◆ **WRITTEN INSTRUCTION**
Please print the entries verbatim, starting at the line containing "Open the Extras menu" and continuing through the final line of the entries, including both of those lines.

◆ **INPUT FOR THIS TASK**
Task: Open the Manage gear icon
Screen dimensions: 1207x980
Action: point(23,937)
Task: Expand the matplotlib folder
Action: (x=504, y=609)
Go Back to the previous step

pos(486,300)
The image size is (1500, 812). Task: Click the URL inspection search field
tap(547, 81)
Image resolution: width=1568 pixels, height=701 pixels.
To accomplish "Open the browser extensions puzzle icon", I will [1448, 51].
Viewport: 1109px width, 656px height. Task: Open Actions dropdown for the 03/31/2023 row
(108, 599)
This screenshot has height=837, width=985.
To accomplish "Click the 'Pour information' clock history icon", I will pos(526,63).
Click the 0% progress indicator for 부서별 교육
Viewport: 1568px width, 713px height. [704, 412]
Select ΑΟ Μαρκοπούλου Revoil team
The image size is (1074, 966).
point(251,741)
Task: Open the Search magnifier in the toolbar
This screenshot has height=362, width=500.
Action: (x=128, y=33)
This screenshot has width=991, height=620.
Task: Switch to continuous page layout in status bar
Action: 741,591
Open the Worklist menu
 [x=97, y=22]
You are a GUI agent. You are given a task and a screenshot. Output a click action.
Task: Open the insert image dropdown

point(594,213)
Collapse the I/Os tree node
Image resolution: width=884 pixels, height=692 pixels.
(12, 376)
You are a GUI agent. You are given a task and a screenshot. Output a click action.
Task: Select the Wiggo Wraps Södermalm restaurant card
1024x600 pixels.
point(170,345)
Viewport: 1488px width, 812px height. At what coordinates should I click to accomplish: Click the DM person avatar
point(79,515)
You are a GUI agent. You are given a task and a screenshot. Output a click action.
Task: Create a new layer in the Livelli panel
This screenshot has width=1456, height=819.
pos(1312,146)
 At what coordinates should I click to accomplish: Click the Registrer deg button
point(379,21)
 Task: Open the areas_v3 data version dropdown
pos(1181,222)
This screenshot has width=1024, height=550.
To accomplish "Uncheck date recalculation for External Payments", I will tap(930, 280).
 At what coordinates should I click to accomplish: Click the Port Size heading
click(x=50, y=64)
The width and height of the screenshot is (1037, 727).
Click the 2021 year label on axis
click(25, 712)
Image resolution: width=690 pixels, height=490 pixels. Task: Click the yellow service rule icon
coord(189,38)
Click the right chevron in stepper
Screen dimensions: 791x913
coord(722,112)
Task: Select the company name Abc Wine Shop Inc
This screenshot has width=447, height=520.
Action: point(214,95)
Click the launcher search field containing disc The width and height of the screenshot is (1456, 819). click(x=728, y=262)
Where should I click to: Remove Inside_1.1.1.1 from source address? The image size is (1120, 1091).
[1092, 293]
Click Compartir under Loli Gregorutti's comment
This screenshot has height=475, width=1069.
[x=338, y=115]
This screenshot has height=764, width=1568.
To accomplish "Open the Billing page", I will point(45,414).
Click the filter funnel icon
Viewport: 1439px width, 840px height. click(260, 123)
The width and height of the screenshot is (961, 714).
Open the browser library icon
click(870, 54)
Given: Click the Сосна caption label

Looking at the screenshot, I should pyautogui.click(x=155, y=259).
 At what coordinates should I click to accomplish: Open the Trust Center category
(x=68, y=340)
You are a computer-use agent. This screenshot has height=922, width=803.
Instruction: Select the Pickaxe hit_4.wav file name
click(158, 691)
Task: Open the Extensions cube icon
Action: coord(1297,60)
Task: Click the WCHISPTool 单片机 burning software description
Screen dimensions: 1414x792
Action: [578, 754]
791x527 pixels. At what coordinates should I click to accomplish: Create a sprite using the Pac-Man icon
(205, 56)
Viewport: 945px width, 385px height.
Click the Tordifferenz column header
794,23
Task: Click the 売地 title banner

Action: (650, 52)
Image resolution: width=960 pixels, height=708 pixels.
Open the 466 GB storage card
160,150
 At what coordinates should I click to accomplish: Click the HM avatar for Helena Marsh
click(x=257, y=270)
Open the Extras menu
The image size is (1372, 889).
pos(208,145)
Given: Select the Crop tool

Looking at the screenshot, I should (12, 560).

◆ **EXERCISE RESULT**
Open the Extras menu
The image size is (1372, 889).
pos(208,145)
Given: Select the Crop tool

Looking at the screenshot, I should (12, 560).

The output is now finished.